Rétro
Résumé. Le rétro est une méthode. Ce n'est pas un système visuel unique. Le terme désigne des vêtements contemporains. Ces pièces citent les silhouettes et les couleurs d'une décennie passée. Le rétro se distingue du vintage. Le vintage désigne des vêtements produits à l'époque même. Une jupe corolle cousue en 2024 est rétro. Un jean Levi's 501XX reproduction du modèle 1947 l'est aussi. C'est une production neuve avec une grammaire ancienne. La méthode fonctionne par vagues. Chaque cycle dure environ vingt ans. Les historiens observent ce motif depuis le milieu du XXe siècle. La nostalgie culturelle déclenche ces vagues. Les années 1970 ont relancé les années 1950. Les années 2010 ont relancé le style des années 1960 après la série Mad Men. Chaque cycle est sélectif. On garde les éléments les plus photogéniques. On adapte le confort et les matières aux standards actuels. Le résultat oscille entre la reproduction méticuleuse et la citation libre.
Aspects matériels
La fabrication rétro suit un large spectre. Il va de la copie conforme à l'approximation visuelle. Le choix de fabrication détermine le public visé.
Reproduction contre approximation. Certaines marques visent la précision absolue. Levi's Vintage Clothing (LVC), Sugar Cane ou Warehouse reproduisent le denim du milieu du siècle. Elles utilisent des méthodes d'époque. LVC tisse son modèle 1947 sur des métiers à navette étroits. La teinture à la corde reproduit l'aspect irrégulier de l'indigo ancien. Le fil est en coton pur. Le polyester n'est pas utilisé. Le denim vieillit et rétrécit comme autrefois. Sugar Cane utilise des fibres de canne à sucre pour retrouver le grain des tissus de guerre. The Flat Head utilise du coton du Zimbabwe pour imiter le toucher des années 1950.

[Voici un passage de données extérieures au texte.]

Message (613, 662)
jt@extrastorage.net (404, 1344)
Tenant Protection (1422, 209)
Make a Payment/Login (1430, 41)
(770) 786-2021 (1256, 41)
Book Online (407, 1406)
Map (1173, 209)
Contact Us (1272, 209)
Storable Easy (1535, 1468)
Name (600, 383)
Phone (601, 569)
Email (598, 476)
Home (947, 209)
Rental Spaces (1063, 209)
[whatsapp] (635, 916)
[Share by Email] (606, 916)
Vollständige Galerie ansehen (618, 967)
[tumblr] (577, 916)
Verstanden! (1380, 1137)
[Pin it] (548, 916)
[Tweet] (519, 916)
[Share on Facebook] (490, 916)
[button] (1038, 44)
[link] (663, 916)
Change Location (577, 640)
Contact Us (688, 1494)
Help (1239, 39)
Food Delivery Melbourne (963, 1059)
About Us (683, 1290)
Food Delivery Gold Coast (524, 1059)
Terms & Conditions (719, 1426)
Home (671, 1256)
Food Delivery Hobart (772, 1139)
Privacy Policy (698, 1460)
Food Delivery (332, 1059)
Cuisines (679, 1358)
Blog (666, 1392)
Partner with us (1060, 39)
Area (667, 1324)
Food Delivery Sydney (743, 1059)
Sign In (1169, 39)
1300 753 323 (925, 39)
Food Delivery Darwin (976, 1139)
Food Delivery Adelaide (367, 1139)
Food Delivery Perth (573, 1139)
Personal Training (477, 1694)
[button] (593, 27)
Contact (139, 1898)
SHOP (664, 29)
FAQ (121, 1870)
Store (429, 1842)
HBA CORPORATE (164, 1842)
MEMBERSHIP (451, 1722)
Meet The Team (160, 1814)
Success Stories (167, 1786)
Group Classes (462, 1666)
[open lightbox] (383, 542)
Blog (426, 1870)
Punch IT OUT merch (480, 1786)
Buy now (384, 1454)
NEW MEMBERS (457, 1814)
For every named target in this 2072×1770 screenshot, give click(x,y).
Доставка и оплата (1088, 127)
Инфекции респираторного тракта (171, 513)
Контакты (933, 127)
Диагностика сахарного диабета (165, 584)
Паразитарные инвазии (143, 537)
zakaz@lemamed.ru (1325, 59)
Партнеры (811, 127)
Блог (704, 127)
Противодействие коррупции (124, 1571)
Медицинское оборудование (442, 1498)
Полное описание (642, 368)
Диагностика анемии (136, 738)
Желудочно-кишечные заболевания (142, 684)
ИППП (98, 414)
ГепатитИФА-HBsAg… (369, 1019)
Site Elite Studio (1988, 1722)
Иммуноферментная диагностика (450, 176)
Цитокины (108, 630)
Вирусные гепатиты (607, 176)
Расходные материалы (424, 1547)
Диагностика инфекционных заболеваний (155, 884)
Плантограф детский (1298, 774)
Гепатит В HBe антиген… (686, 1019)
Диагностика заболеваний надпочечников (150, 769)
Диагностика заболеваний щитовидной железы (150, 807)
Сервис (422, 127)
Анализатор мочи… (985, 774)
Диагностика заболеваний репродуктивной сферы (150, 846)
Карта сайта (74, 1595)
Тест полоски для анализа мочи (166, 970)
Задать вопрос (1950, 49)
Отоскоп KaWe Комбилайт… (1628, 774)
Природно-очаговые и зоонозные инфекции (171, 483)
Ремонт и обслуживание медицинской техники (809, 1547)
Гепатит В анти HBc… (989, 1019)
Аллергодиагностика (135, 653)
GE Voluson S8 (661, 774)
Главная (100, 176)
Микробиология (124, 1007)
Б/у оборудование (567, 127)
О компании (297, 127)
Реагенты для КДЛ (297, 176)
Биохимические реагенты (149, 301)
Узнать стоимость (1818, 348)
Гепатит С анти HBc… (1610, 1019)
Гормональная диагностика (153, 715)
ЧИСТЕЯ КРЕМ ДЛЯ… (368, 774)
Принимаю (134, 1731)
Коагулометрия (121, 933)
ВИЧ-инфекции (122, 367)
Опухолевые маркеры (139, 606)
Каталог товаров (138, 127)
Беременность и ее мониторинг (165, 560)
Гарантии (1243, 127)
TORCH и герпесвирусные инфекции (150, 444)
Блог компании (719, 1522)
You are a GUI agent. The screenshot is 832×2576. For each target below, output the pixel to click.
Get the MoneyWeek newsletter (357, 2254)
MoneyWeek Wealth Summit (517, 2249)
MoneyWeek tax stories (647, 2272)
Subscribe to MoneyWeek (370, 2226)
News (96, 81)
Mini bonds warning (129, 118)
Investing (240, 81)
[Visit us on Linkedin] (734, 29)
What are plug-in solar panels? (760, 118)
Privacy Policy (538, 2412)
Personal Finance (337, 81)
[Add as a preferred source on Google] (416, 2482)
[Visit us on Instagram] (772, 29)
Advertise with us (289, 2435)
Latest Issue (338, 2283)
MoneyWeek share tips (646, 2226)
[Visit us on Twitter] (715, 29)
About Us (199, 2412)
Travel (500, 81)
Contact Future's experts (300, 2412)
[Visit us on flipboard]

L'approximation est différente. Une marque peut créer une chemise d'inspiration années 1970. Elle utilise un mélange polyester-viscose. Le motif est géométrique. Le col est large. Les boutons sont en plastique. Les coutures sont réalisées à la surjeteuse. Le vêtement semble rétro pour un néophyte. Il ne trompera pas un collectionneur. Les deux approches sont valables. Elles répondent à des besoins différents.
Technologies textiles par décennie. Chaque époque possède sa logique textile. Bien reproduire un style demande de comprendre cette logique.
Les années 1940 et 1950 reposaient sur les fibres naturelles. On utilisait la popeline de coton pour les chemises. La gabardine de laine servait aux pantalons. Le denim était lourd. Il n'était pas sanforisé. Il rétrécissait au premier lavage. Les marques japonaises passent beaucoup de temps à recréer ces tissus. Le rendu est différent des tissus industriels actuels.
Les années 1960 ont introduit les mélanges synthétiques. Les chemises sans repassage sont apparues. Le style Mod utilisait des laines mélangées et du piqué de coton. Recréer ce style demande des tissus structurés et légers.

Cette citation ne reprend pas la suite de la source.